Gail uses a variety of techniques to create her bold jewellery including cutting, heating, and moulding block, sheet and compounds to produce shapes, while other pieces are cast, laser-cut or moulded.  Gail has developed her own processes to integrate a variety of materials into the decoration which she applies individually to every piece and assembles every one by hand, so no two pieces are entirely the same.  Her inspiration comes from many different sources; from nature, from ethnic traditions, from the ideas of various artists and artistic schools, modern architecture and the wallpaper and textile designs of the 1950’s.  "I find solid acrylic the most fascinating and versatile of 3-D media.  It combines deep transparency with the most surprising reflectivity via internal surfaces.  It is capable of capturing light, colour and form which it reflects back in myriad ways.  It can be coloured or clear, patterned or plain, smooth or textured in any combination to fit the mood.  But I don’t just love it for its visual complexity and impact, but because it adapts so well to being worn as jewellery, both as adornment and as art."

 

Sarah Perry

Sarah Perry gained a BA Hons in Ceramics at Camberwell School of Art where she was taught and influenced most by Lucie Rie and Hans Coper.

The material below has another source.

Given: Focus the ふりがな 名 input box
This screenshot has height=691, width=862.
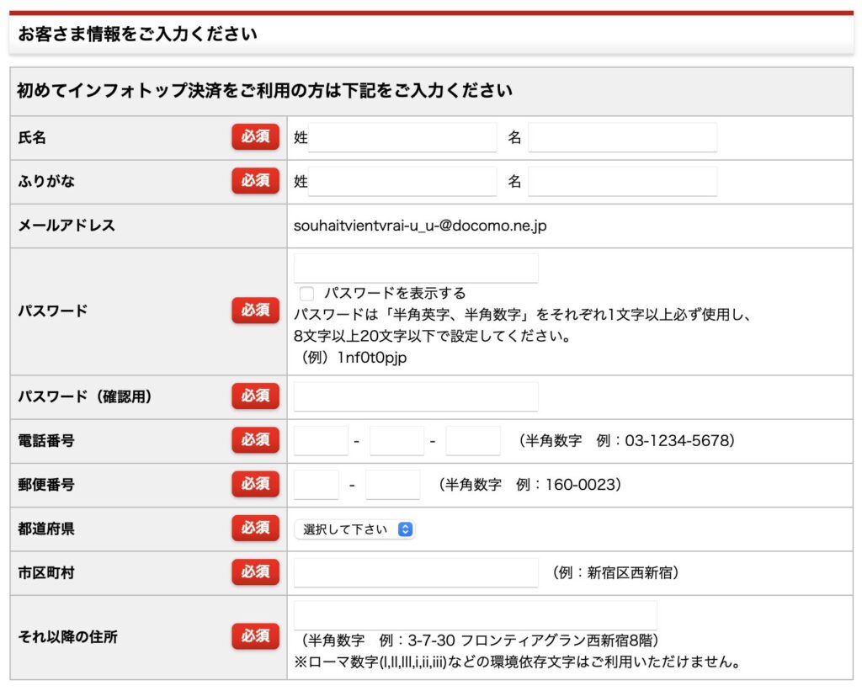Looking at the screenshot, I should (x=622, y=182).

Driven by her passion for clay, her inspiration comes from seascapes and landscapes and textures found in nature.  Intensely coloured glazes of blue, turquoise, purple, pink and green make vibrant porcelain lustred jewellery; earrings, brooches, necklaces and cufflinks as well as her beautiful collection of vessels and bowls.  Some are decorated with coloured and metallic lustres.  In the late seventies she lived and worked in Argentina, exhibiting in Buenos Aires in between journeys around South America.  During the nineties her work was sold at Liberties, Heals, and The Conran Shops in London, Paris and Tokyo.  After this,her work slowly took on the 'sea palette', renewing her love of Cornwall ,particularly the artistic legacy of St.Ives.

 

Hazel Atkinson

Hazel Atkinson is a leading contemporary anodized aluminium jewellery designer living and working in Nottingham.  After graduating from Loughborough College of Art and Design Hazel established her business in 1984 and built an enviable reputation for bold, colourful and eye catching design.  This collection has evolved through a painstaking process of experimentation and elimination using various dying, printing and painting techniques to finally produce a collection of strong vivid colours and intricate patterns.

 

Zincwhite

Zincwhite is an upcycling project based in Huddersfield which designs and handcrafts contemporary jewellery and fashion accessories.  One of their most popular rnages uses recycled Derwent colouring pencils.  The waste pencils are taken straight from the factory and transformed into their unique pieces.  The hardwoods used in some pieces are often tropical and are salvaged from old furniture and building sites.  “Our aim is to change the way society thinks about waste and fashion."